Vous pouvez citer cet article comme suit :
Journal du Droit Administratif (JDA), 2017 ; chronique administrative 02 ; Art. 109.

[1] Ordonnance n° 2015-899 du 23 juillet 2015, relative aux marchés publics et Ordonnance n° 2016-65 du 29 janvier 2016, relative aux contrats de concession.

[2] Directive 2014/24/UE du Parlement européen et du Conseil du 26 février 2014, sur la passation des marchés publics.

[3] Directive 2014/23/UE du Parlement européen et du Conseil du 26 février 2014, sur l’attribution de contrats de concession.

[4] C’est ce que prend soin de rappeler le Conseil d’État en sanctionnant l’erreur de qualification de la Cour administrative d’appel de Marseille qui se fondait principalement sur cet aspect pour reconnaitre la qualité de délégation de service public du contrat litigieux « la cour administrative d’appel de Marseille a entaché son arrêt d’une erreur de qualification juridique en jugeant que ce contrat avait pour objet de faire participer directement Mme B…à l’exécution du service public culturel en raison de la dimension historique et littéraire des lieux et constituait une délégation de service public » (cons. 3, nous soulignons).

[5] Escaut (N.), « La reconstruction du stade Jean Bouin est-elle une délégation de service public ? Les conventions d’occupation domaniale doivent-elles faire l’objet de publicité et de mise en concurrence ? », BJCP, Janvier 2011, n° 74, p. 36 à 54.

[6] Cette décision concluait également à l’absence de nécessité de mise en concurrence des conventions d’occupations du domaine. La position du Conseil d’État devrait bientôt évoluer tant sous l’effet de la jurisprudence européenne (CJUE, 14 juillet 2016, Promoimpresa Srl, Aff C-458/14 et Mario Melis e.a., Aff. C-67/15) que du législateur interne, ce dernier ayant habilité le gouvernement à prendre par ordonnance : « Les règles d’occupation et de sous-occupation du domaine public, en vue notamment de prévoir des obligations de publicité et de mise en concurrence préalable applicables à certaines autorisations d’occupation et de préciser l’étendue des droits et obligations des bénéficiaires de ces autorisations » par la loi Sapin II.

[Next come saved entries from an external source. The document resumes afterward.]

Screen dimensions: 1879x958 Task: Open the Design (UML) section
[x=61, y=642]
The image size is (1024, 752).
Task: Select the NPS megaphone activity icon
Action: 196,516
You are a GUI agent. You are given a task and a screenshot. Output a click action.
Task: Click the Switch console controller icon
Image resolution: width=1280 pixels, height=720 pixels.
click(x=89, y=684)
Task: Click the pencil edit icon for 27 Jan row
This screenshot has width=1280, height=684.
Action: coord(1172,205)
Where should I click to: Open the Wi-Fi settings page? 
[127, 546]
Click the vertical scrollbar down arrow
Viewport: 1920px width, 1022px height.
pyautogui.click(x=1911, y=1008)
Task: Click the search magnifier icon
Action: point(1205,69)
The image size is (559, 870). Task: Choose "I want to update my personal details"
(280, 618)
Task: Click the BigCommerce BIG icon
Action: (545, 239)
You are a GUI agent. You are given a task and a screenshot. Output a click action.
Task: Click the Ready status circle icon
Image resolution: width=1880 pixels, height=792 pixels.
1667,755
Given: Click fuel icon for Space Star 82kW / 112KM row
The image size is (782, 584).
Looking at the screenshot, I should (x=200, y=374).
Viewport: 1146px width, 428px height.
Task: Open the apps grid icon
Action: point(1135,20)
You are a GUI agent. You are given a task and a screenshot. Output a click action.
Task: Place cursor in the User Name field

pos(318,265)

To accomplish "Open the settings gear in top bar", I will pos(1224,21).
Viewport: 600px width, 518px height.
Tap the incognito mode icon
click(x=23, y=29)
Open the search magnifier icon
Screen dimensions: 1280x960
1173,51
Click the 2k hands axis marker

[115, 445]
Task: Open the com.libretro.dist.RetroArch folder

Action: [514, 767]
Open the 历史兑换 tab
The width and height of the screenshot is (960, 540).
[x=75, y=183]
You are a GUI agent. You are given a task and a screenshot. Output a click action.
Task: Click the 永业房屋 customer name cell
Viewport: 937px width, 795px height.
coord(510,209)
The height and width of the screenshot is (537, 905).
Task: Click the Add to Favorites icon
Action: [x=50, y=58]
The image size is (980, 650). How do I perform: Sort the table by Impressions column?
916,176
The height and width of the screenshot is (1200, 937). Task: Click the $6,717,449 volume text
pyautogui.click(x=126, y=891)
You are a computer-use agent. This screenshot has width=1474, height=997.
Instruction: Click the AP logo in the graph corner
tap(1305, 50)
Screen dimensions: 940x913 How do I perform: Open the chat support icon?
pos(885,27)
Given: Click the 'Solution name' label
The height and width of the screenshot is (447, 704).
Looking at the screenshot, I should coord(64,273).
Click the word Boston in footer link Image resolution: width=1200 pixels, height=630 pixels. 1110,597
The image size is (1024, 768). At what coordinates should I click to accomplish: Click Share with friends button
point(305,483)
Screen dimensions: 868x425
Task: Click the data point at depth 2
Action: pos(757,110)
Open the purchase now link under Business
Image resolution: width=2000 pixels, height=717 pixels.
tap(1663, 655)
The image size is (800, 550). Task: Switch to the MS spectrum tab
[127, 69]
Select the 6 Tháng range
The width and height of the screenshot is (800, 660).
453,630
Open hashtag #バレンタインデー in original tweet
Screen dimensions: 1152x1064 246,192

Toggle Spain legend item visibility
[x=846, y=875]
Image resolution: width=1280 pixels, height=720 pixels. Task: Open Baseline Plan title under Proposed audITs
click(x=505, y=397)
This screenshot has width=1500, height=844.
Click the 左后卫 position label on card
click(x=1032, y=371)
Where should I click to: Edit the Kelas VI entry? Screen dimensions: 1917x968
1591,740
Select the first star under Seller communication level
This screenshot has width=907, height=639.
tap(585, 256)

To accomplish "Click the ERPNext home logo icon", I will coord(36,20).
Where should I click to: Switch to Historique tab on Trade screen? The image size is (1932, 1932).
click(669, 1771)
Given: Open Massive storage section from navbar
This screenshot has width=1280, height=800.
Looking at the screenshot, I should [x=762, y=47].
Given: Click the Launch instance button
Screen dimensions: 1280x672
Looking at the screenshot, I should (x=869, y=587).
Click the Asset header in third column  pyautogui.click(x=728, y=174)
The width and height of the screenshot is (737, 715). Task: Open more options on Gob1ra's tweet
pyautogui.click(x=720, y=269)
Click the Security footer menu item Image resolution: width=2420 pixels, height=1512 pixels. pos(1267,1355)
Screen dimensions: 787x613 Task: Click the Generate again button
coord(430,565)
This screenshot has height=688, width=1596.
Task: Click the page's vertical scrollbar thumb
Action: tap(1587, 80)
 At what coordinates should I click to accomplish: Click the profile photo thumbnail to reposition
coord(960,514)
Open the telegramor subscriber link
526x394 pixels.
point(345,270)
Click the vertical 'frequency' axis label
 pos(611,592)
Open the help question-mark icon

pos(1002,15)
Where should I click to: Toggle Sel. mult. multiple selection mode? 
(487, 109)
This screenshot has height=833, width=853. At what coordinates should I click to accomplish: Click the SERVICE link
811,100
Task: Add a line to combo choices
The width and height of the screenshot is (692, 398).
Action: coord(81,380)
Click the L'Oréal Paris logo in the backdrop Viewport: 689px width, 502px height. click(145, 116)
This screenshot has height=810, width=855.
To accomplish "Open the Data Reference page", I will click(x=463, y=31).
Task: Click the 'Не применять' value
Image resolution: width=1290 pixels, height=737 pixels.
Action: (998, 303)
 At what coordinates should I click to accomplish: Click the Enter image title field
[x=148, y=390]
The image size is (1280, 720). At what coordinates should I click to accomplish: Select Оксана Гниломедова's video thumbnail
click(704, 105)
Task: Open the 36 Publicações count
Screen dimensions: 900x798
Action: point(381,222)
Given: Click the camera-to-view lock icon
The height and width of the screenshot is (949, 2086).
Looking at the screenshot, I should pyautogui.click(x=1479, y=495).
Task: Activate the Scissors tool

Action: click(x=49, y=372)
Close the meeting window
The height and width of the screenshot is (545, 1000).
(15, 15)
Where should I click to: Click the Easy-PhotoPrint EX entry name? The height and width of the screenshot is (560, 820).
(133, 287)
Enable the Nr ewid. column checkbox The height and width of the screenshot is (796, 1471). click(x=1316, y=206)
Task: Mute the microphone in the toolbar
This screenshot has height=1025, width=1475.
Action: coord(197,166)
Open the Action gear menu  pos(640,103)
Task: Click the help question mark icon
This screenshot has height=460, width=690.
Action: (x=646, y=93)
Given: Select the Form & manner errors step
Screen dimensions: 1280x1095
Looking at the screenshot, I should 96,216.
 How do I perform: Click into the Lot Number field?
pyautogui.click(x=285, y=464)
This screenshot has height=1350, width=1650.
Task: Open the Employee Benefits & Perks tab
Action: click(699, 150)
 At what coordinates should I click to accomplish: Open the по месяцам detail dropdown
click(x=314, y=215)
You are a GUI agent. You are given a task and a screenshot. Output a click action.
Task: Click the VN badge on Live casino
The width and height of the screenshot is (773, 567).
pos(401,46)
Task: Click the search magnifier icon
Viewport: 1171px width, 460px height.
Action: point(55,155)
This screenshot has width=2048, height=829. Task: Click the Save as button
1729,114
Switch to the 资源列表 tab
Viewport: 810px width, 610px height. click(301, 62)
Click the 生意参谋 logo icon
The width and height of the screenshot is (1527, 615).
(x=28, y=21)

[7] Conseil d’État, 8 octobre 2014, Société Grenke Location, n° 370644.

[8] Mestres (J.) et Minaire (G.), « La reconnaissance apparente d’une résiliation du contrat administratif à l’initiative du cocontractant privé », Contrats publics – Le Moniteur, n° 149, Décembre 2014, p. 62 à 66.

[9] En ce sens, voir le raisonnement de la Cour administrative d’appel de Douai, validant l’insertion d’une clause de résiliation unilatérale sanctionnée en première instance par le tribunal administratif et précisant que cette clause était divisible du reste du contrat (CAA Douai 4 février 2016, N° 15DA01296, cons. 13).